Saturday, January 14, 2012
Dates
I am blessed with a great memory. It has been a gift in my career in retail, and now in education. I remember customers, students, parents, small details in their lives that when I can recall them make them feel special. I remember the date of my first date with my husband, the date of our first kiss, the date we started fertility treatments, the date of our first son's conception, the dates I found out I was pregnant with each of my children...all of these dates that have had a huge impact on my life. While this uncanny ability can be a blessing, it also can bring back painful memories of specific dates. I remember the dates of my two miscarriages, and another one of those dates just passed - January 12. This is the date I found out about the genetic condition Trisomy 18. I was 17 weeks pregnant with our third child, and had just had my routing triple screen blood work when the clinic called and told me to come in for an ultrasound.
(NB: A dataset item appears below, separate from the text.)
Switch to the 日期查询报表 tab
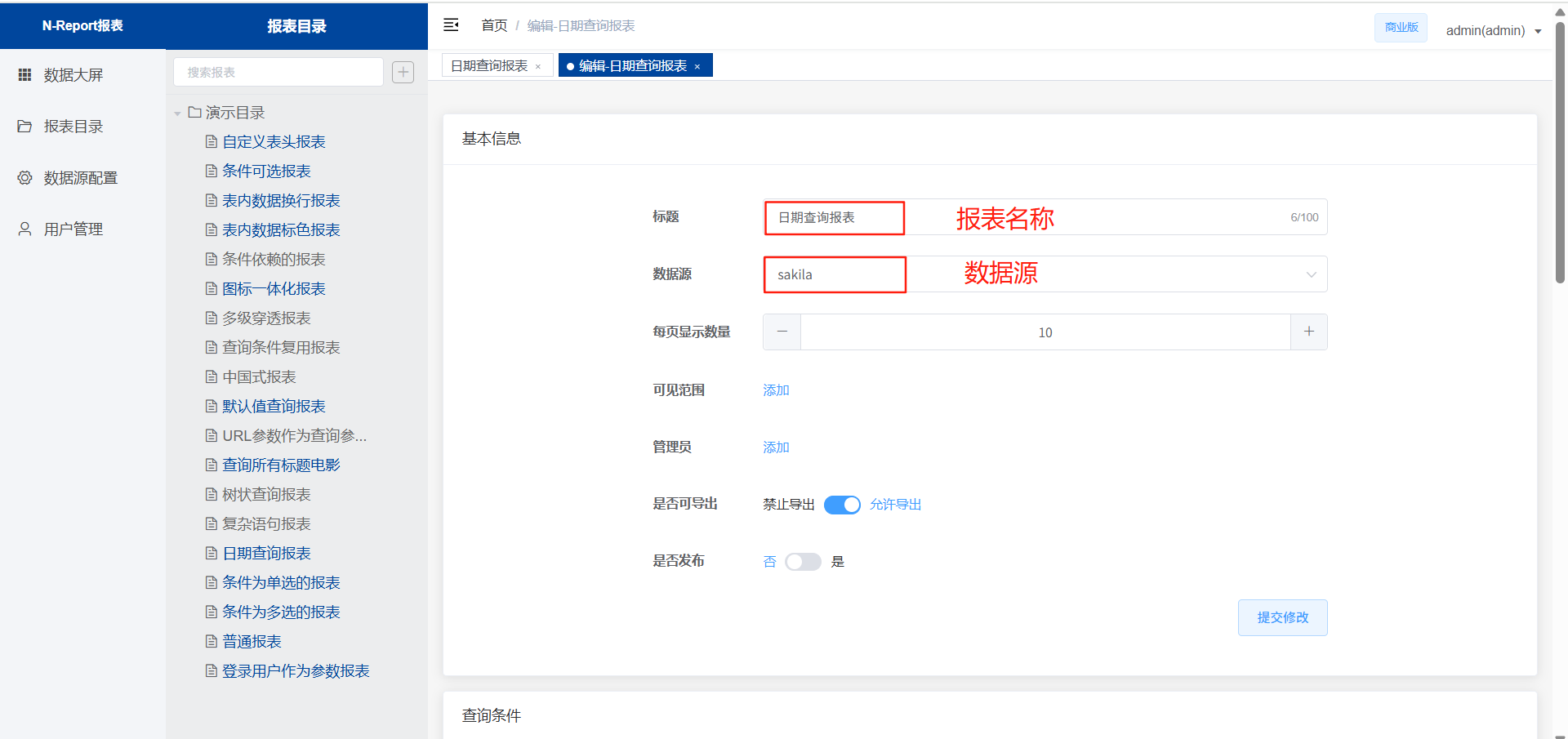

My blood work came back showing a 1:10 chance that my unborn child had this condition, which is generally considered "not compatible with life". Three days later I had that ultra sound which supported their suspicions, and on my son Sean's 9th birthday just 6 days later, I had an amnio to confirm the diagnosis. On January 23, it was confirmed that my unborn (son) had Trisomy 18. Why am I fixated on these dates, still 8 years later? Because just as I can recall all of the earlier happy life moment dates, I can also remember each of the dates that brought me pain. March 9 is the last day I felt my son Colm move within me... March 12 is when the doctors confirmed that he had passed away...March 16 was the day I delivered my beautiful baby boy...March 22 is the day we said goodbye and buried him.